Please print the entries below exactly, from the line with "Рихтування кузова авто (106, 696)" through the line with "Схема проїзду (69, 859)", including both of those lines and leaving out all others.

--- Collected data ---
______________________________

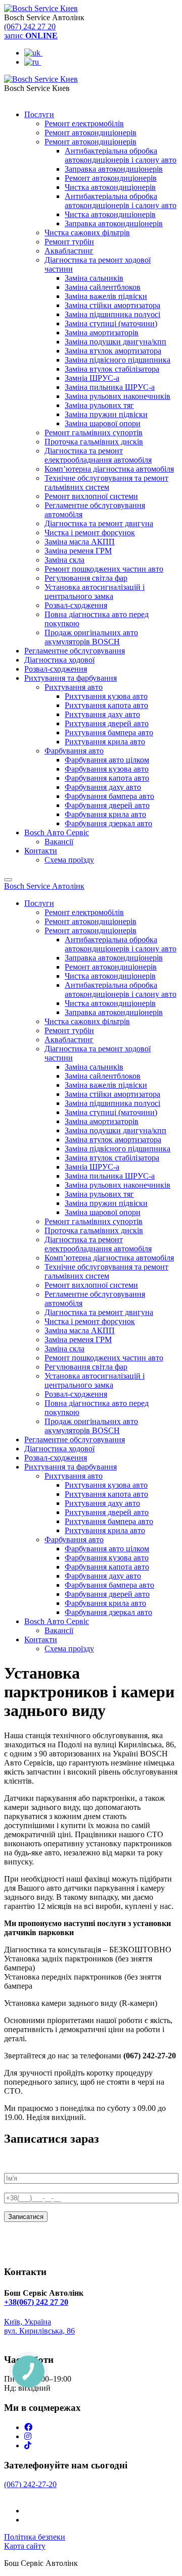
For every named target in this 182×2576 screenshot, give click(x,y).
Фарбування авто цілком (107, 759)
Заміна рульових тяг (99, 405)
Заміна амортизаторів (102, 332)
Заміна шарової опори (103, 423)
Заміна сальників (94, 278)
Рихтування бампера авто (109, 732)
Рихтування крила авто (105, 741)
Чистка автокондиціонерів (110, 187)
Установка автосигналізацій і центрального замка (94, 591)
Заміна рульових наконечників (117, 396)
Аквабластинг (69, 250)
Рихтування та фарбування (70, 678)
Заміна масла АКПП (79, 541)
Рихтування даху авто (102, 714)
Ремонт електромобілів (84, 123)
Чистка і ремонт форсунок (89, 532)
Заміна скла (64, 559)
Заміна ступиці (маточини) (111, 323)
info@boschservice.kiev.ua (47, 2340)
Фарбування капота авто (107, 778)
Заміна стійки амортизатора (112, 305)
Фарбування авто (74, 750)
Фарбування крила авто (105, 814)
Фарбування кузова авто (107, 769)
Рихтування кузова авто (106, 696)
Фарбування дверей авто (107, 805)
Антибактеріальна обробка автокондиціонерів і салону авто (120, 155)
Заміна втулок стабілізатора (112, 369)
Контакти (40, 850)
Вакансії (58, 841)
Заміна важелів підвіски (106, 296)
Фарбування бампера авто (109, 796)
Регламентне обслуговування (74, 650)
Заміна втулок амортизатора (113, 350)
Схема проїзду (69, 859)
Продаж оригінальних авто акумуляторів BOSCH (91, 637)
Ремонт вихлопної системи (91, 496)
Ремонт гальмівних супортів (93, 432)
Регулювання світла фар (85, 578)
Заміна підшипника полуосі (112, 314)
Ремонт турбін (69, 241)
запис (31, 35)
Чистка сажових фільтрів (87, 232)
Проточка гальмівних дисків (93, 441)
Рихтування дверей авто (107, 723)
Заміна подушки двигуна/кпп (115, 341)
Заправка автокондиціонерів (114, 169)
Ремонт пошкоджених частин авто (103, 569)
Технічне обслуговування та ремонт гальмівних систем (106, 482)
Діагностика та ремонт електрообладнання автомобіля (98, 455)
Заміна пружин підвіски (106, 414)
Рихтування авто (73, 687)
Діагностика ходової (59, 659)
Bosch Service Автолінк (44, 886)
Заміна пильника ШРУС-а (110, 387)
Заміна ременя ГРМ (78, 550)
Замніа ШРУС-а (92, 378)
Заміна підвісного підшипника (117, 360)
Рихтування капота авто (106, 705)
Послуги (39, 114)
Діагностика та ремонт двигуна (98, 523)
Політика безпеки (34, 2537)
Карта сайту (25, 2546)
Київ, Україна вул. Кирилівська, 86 (39, 2326)
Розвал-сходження (75, 605)
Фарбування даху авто (103, 787)
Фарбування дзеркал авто (108, 823)
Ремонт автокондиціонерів (90, 132)
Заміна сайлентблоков (103, 287)
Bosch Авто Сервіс (56, 832)
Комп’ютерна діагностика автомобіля (109, 469)
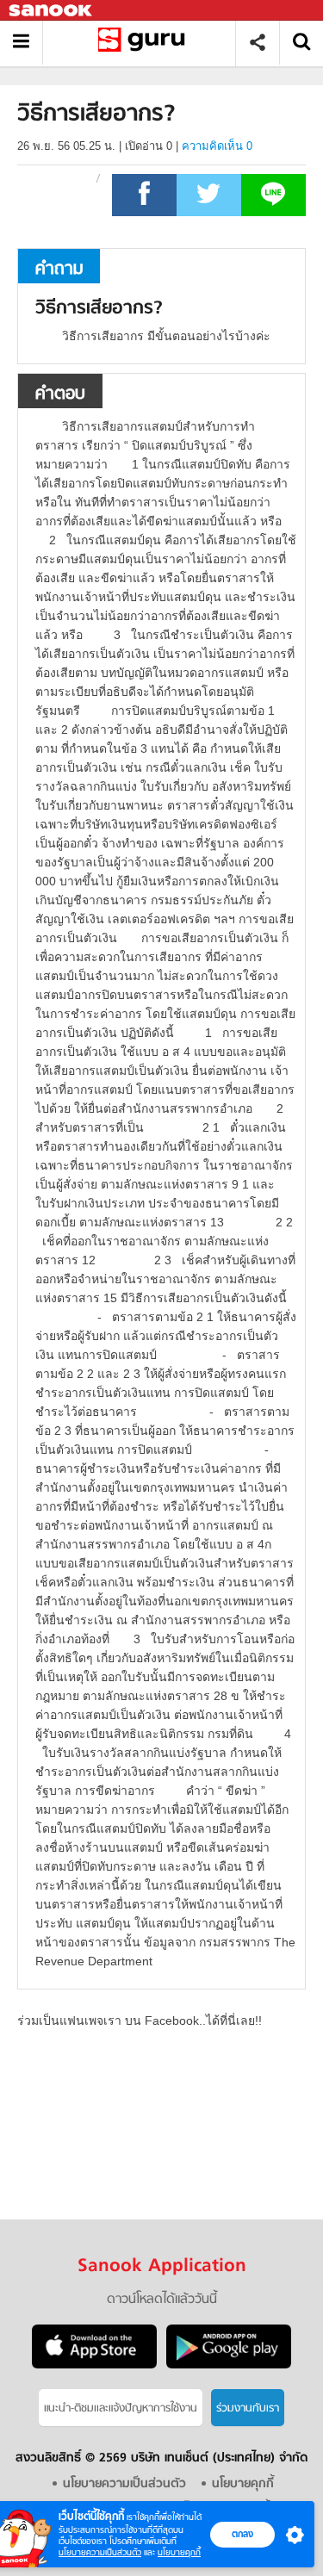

______________________________

--- RESULT ---
Рихтування кузова авто (106, 696)
Фарбування дверей авто (107, 805)
Антибактеріальна обробка автокондиціонерів і салону авто (120, 155)
Заміна втулок стабілізатора (112, 369)
Контакти (40, 850)
Вакансії (58, 841)
Заміна важелів підвіски (106, 296)
Фарбування бампера авто (109, 796)
Регламентне обслуговування (74, 650)
Заміна втулок амортизатора (113, 350)
Схема проїзду (69, 859)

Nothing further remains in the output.